━━ Material

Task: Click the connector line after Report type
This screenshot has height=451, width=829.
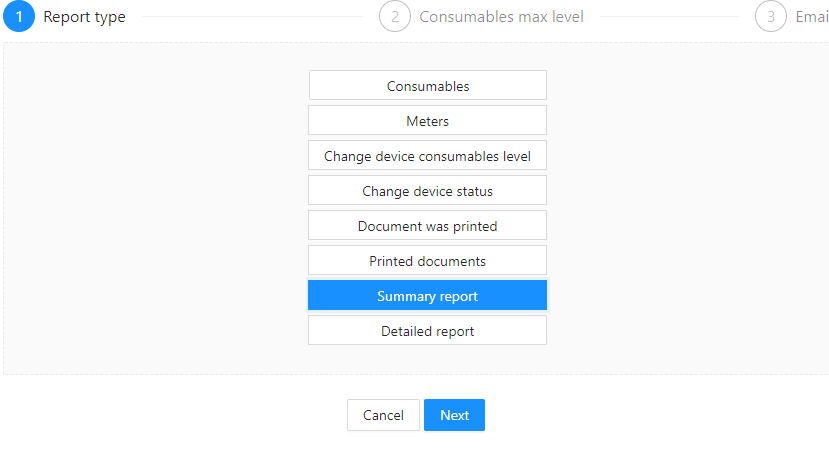Action: (x=253, y=16)
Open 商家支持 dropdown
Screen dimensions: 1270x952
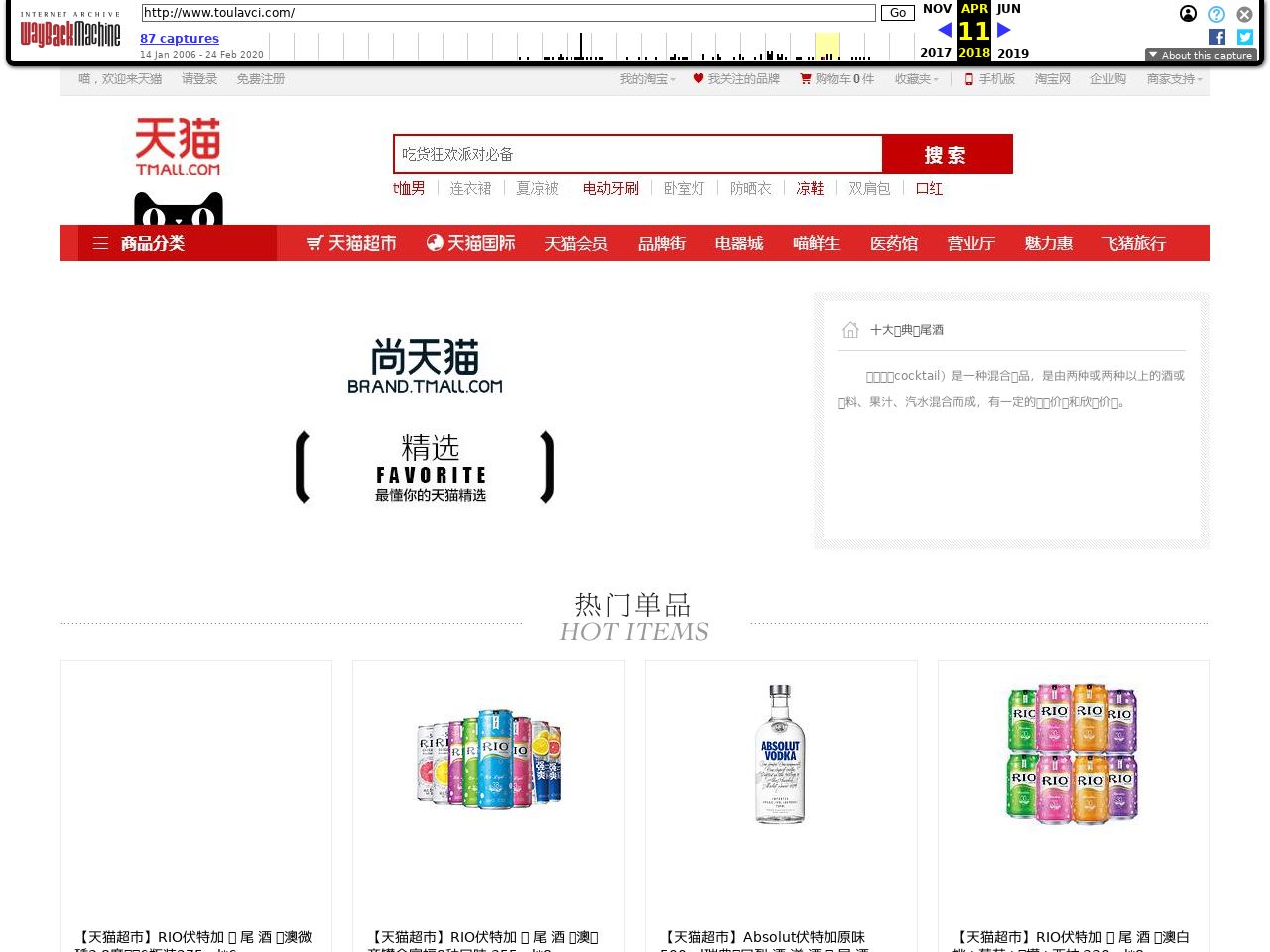(1174, 79)
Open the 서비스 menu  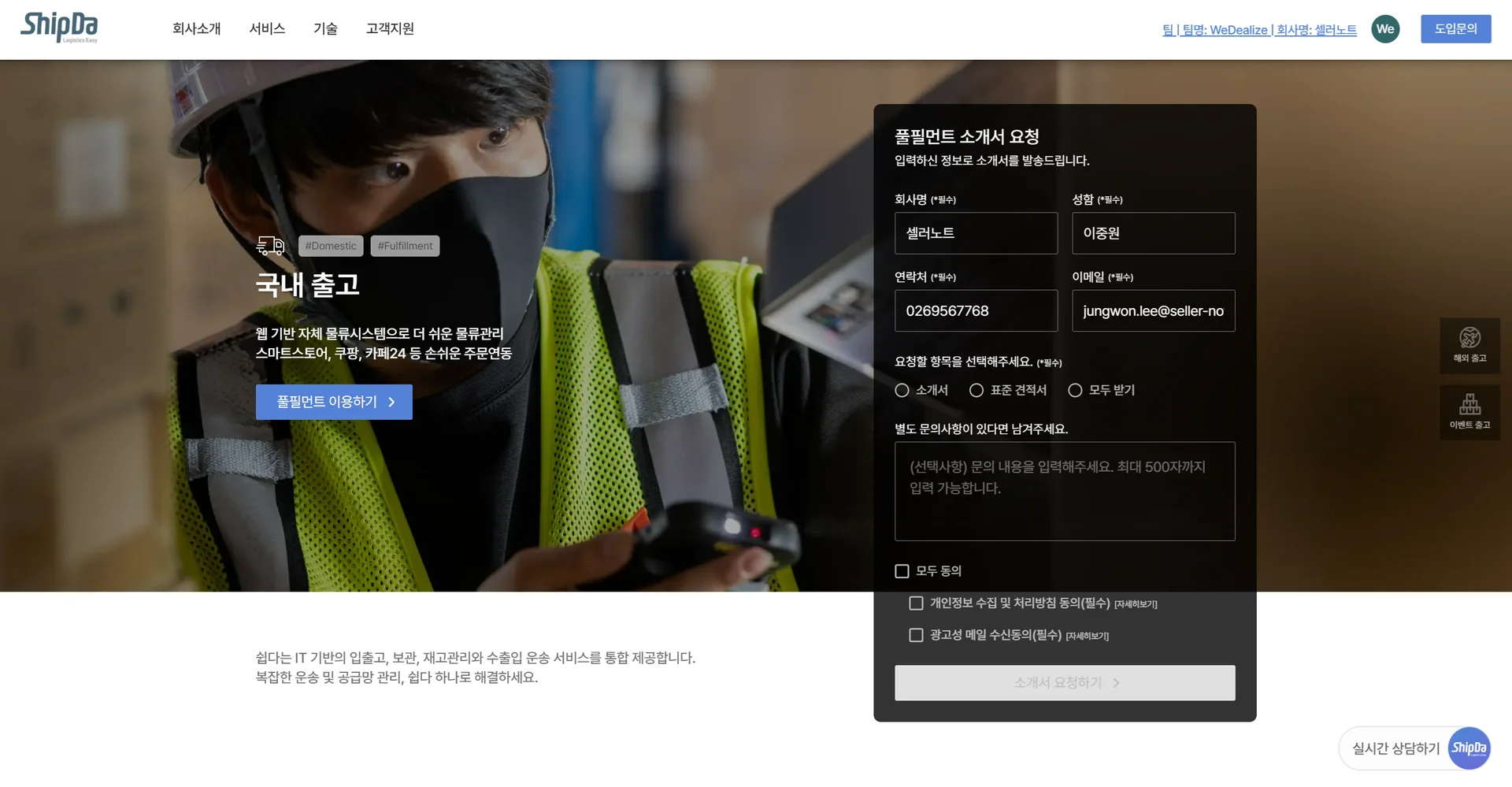point(266,28)
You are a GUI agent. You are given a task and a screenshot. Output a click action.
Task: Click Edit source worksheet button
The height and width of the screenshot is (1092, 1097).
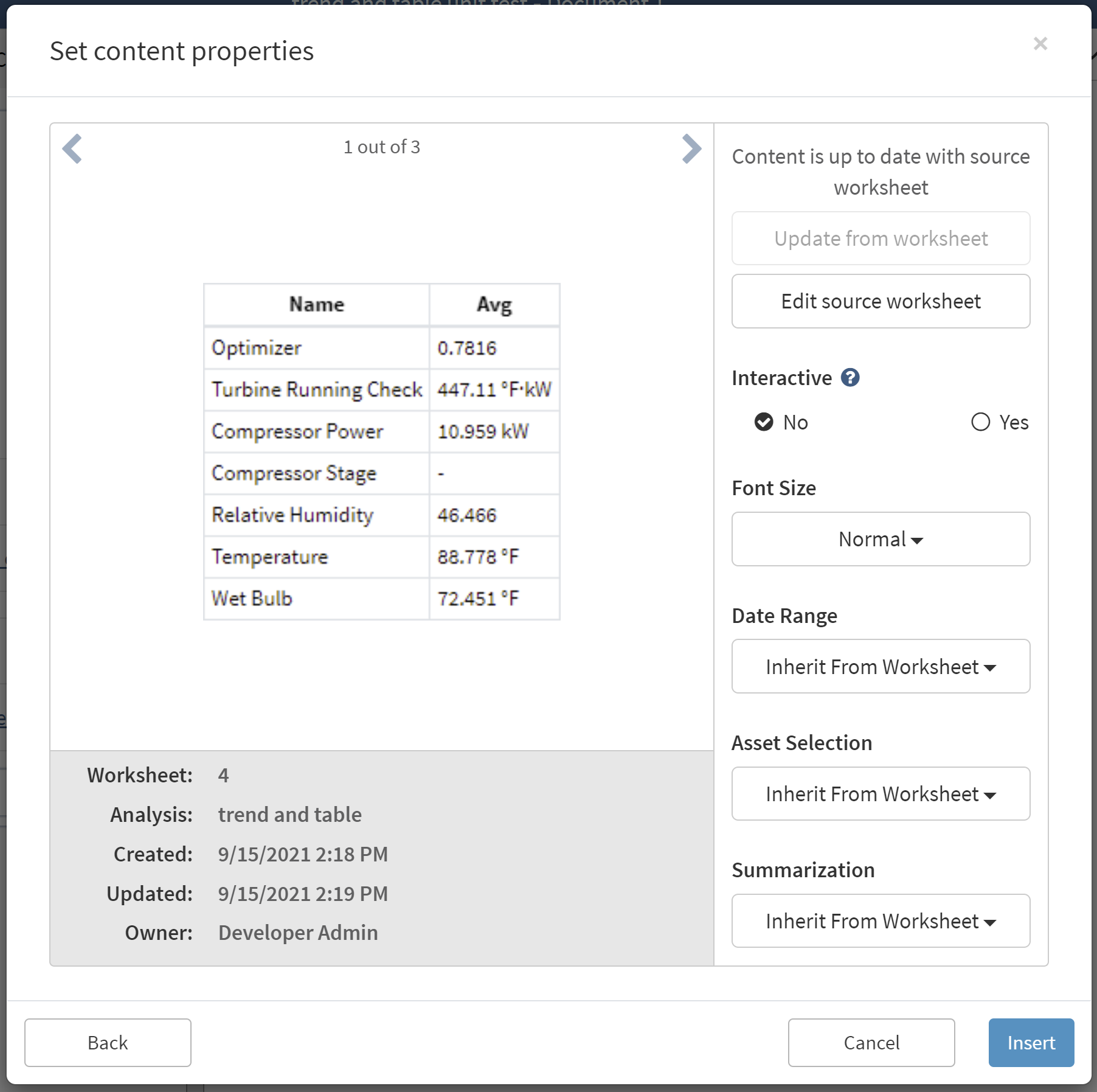coord(880,301)
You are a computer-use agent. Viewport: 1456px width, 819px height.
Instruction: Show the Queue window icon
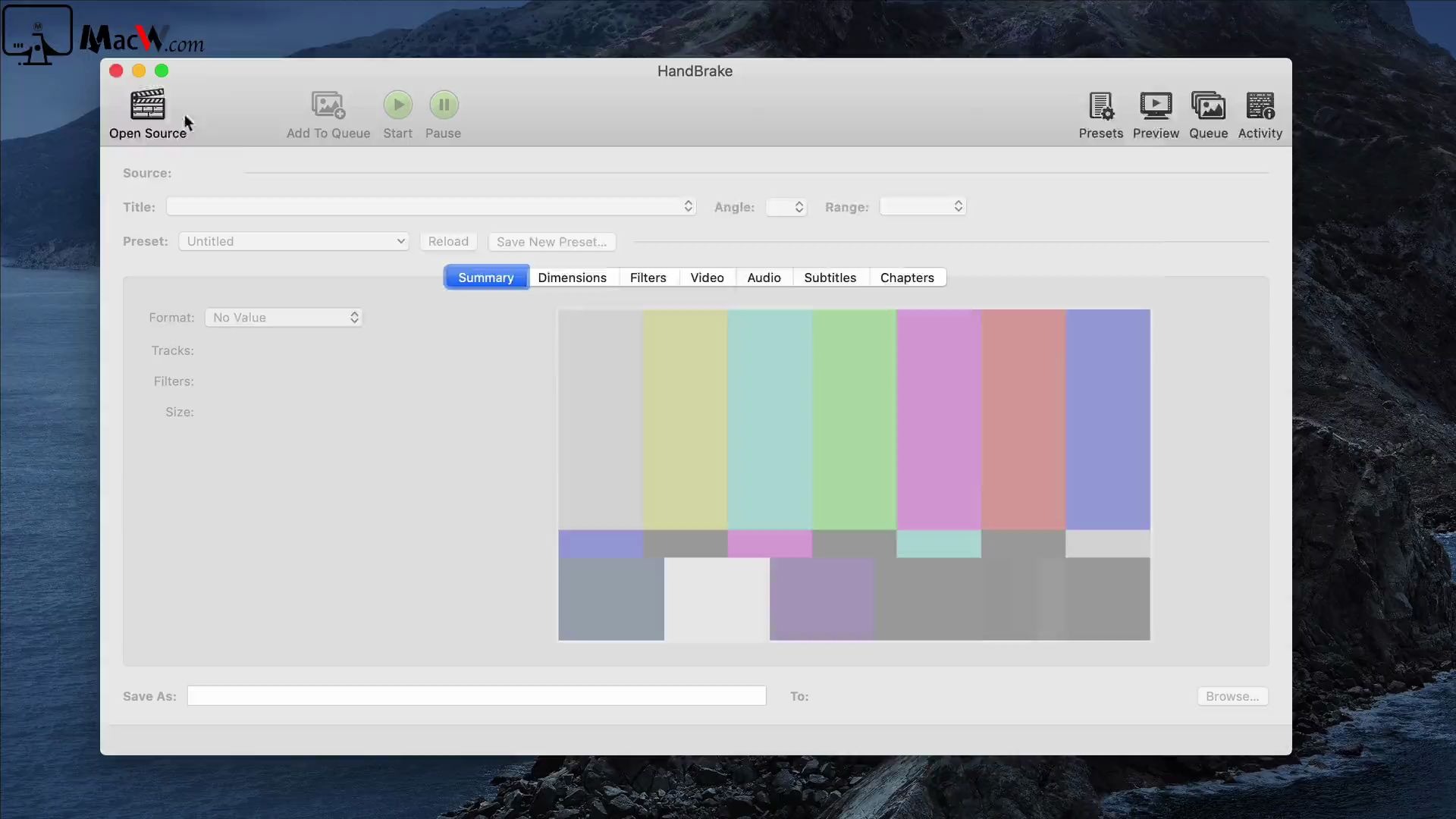1208,106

━━━━

Problem statement: Reproduce the rows verbatim, starting with the line that contains "You are a computer-use" and continuing through the end of the rows, including both ends. Leave the pictures out of your answer.

Correct result:
You are a computer-use agent. Viewport: 1456px width, 819px height.
Instruction: Show the Queue window icon
1208,106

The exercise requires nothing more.